Turns out that HIV didn’t derail their other dreams. Today, they own a house, and they have an extended, close-knit family including grandchildren (via Scott’s son from his first marriage). But the real and perceived limitations of having HIV still linger—especially with health insurance benefits in flux and with retirement on the horizon. “I can’t imagine us living past 80,” Cindy says. “But then again, my dad lived to be 80, and he had five heart attacks. As crazy as it seems, I could live into my 80s.”
In Sickness & In Health
“We lost a lot of dear friends from that ’90s support group”—of about 30 people, five are left; the others are memorialized in an AIDS Quilt panel—“and we’ve had our share of opportunistic infections,” Scott says, “but if you dwell on those illnesses instead of doing what you need to get well, then you’ll only make yourself sicker.” Cindy agrees, adding that “if you take care of things early, then they’re smaller and they don’t become so difficult to deal with.” She credits Scott for her healthier habits. “I’m terrible at taking meds. He pushed me. I’m much better about making and keeping appointments. He helped me learn to do that too.”

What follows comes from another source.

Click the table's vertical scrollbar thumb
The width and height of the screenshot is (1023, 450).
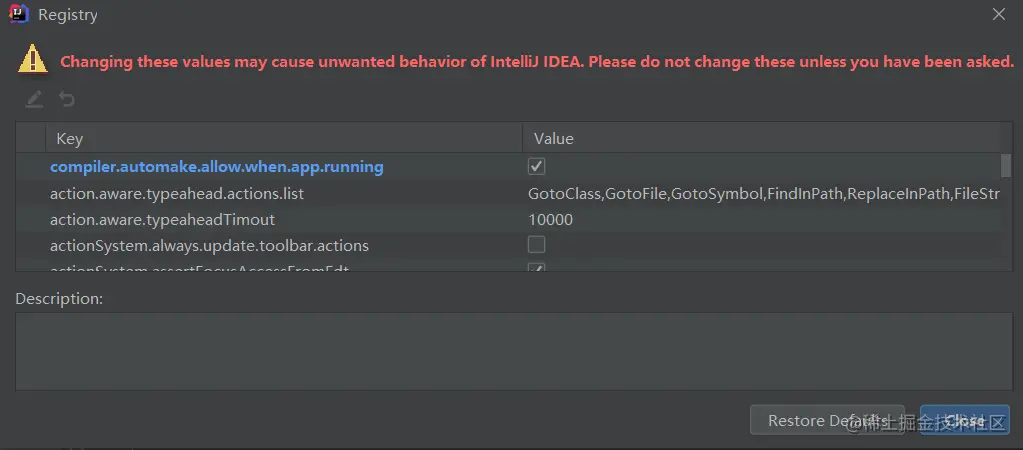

But health isn’t just about CD4 counts and pill regimens. Scott candidly talks about another arena the virus infiltrates: the bedroom. “The euphoria of having sex with a positive woman for the first time—because I was no longer concerned about infecting her—really brought the sensuality back into the sex,” he says of their earlier encounters. “But when I started protease inhibitors, one of the first things I noticed was a diminished sex drive. Then Cindy had to deal with female issues. So a big challenge has been a loss of our sex life.” The two have gone to couples therapy to work through the issue. They both realize it’s a challenge for many couples, positive and negative, but Scott wonders what role HIV plays. “Nobody ever talks about it,” he notes. “Why aren’t we talking about that?”
Happily Ever After Advice
“I don’t think my advice would be different for someone positive or negative,” Cindy says. “Honesty is the most important thing you can bring to the table. And tolerance, and letting people grow at their own pace.” And learning how to argue. “If you’re agitated,” she says, “walk away and don’t come back to the subject until you’ve calmed down and can hear each other’s point of view.” Scott says it’s important for couples to support each other in doing things they’re passionate about. Also, “toss aside the petty stuff and concentrate on what’s important. When you are given a life sentence, you make sure to make every day count.”